* _Exercise directions_:
A faithful transcription of all the data is required.

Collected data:
-=-=-=-=-
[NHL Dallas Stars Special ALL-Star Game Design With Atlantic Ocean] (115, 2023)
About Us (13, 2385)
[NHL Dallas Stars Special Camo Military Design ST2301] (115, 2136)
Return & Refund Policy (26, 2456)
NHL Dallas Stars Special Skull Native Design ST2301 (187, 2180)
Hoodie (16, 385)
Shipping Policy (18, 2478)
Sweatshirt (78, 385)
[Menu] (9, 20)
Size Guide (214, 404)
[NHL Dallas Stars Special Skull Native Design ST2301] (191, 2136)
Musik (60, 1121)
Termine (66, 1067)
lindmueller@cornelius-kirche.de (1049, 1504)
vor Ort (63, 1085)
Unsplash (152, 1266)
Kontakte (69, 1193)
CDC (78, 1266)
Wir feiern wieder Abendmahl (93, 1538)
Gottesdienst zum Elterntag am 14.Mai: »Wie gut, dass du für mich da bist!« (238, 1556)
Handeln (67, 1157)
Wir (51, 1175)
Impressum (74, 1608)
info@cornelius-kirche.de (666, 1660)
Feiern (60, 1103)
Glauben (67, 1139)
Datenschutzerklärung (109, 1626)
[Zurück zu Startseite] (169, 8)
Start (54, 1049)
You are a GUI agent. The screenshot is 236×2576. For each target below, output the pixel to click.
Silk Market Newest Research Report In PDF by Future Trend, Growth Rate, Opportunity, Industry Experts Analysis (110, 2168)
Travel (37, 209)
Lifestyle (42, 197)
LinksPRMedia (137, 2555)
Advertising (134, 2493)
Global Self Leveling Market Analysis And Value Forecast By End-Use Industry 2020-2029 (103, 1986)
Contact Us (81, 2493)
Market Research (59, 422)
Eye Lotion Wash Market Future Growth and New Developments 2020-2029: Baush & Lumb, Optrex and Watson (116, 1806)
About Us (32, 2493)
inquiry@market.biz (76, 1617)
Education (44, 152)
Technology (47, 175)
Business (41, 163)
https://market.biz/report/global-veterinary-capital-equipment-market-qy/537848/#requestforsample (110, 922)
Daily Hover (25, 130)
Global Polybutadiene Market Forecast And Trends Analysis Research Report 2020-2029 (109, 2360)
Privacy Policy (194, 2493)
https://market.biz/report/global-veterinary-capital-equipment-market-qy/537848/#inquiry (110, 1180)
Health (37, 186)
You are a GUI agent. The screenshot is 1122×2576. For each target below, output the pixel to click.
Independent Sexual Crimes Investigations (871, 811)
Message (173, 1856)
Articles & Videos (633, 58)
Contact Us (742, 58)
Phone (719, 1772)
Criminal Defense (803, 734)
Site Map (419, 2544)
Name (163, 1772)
-=-=-=-=-
* _Exercise result_:
[NHL Dallas Stars Special ALL-Star Game Design With Atlantic Ocean] (115, 2023)
About Us (13, 2385)
[NHL Dallas Stars Special Camo Military Design ST2301] (115, 2136)
Return & Refund Policy (26, 2456)
NHL Dallas Stars Special Skull Native Design ST2301 (187, 2180)
Hoodie (16, 385)
Shipping Policy (18, 2478)
Sweatshirt (78, 385)
[Menu] (9, 20)
Size Guide (214, 404)
[NHL Dallas Stars Special Skull Native Design ST2301] (191, 2136)
Musik (60, 1121)
Termine (66, 1067)
lindmueller@cornelius-kirche.de (1049, 1504)
vor Ort (63, 1085)
Unsplash (152, 1266)
Kontakte (69, 1193)
CDC (78, 1266)
Wir feiern wieder Abendmahl (93, 1538)
Gottesdienst zum Elterntag am 14.Mai: »Wie gut, dass du für mich da bist!« (238, 1556)
Handeln (67, 1157)
Wir (51, 1175)
Impressum (74, 1608)
info@cornelius-kirche.de (666, 1660)
Feiern (60, 1103)
Glauben (67, 1139)
Datenschutzerklärung (109, 1626)
[Zurück zu Startseite] (169, 8)
Start (54, 1049)
You are a GUI agent. The screenshot is 236×2576. For each target below, output the pixel to click.
Silk Market Newest Research Report In PDF by Future Trend, Growth Rate, Opportunity, Industry Experts Analysis (110, 2168)
Travel (37, 209)
Lifestyle (42, 197)
LinksPRMedia (137, 2555)
Advertising (134, 2493)
Global Self Leveling Market Analysis And Value Forecast By End-Use Industry 2020-2029 (103, 1986)
Contact Us (81, 2493)
Market Research (59, 422)
Eye Lotion Wash Market Future Growth and New Developments 2020-2029: Baush & Lumb, Optrex and Watson (116, 1806)
About Us (32, 2493)
inquiry@market.biz (76, 1617)
Education (44, 152)
Technology (47, 175)
Business (41, 163)
https://market.biz/report/global-veterinary-capital-equipment-market-qy/537848/#requestforsample (110, 922)
Daily Hover (25, 130)
Global Polybutadiene Market Forecast And Trends Analysis Research Report 2020-2029 (109, 2360)
Privacy Policy (194, 2493)
https://market.biz/report/global-veterinary-capital-equipment-market-qy/537848/#inquiry (110, 1180)
Health (37, 186)
You are a GUI agent. The screenshot is 1122×2576. For each target below, output the pixel to click.
Independent Sexual Crimes Investigations (871, 811)
Message (173, 1856)
Articles & Videos (633, 58)
Contact Us (742, 58)
Phone (719, 1772)
Criminal Defense (803, 734)
Site Map (419, 2544)
Name (163, 1772)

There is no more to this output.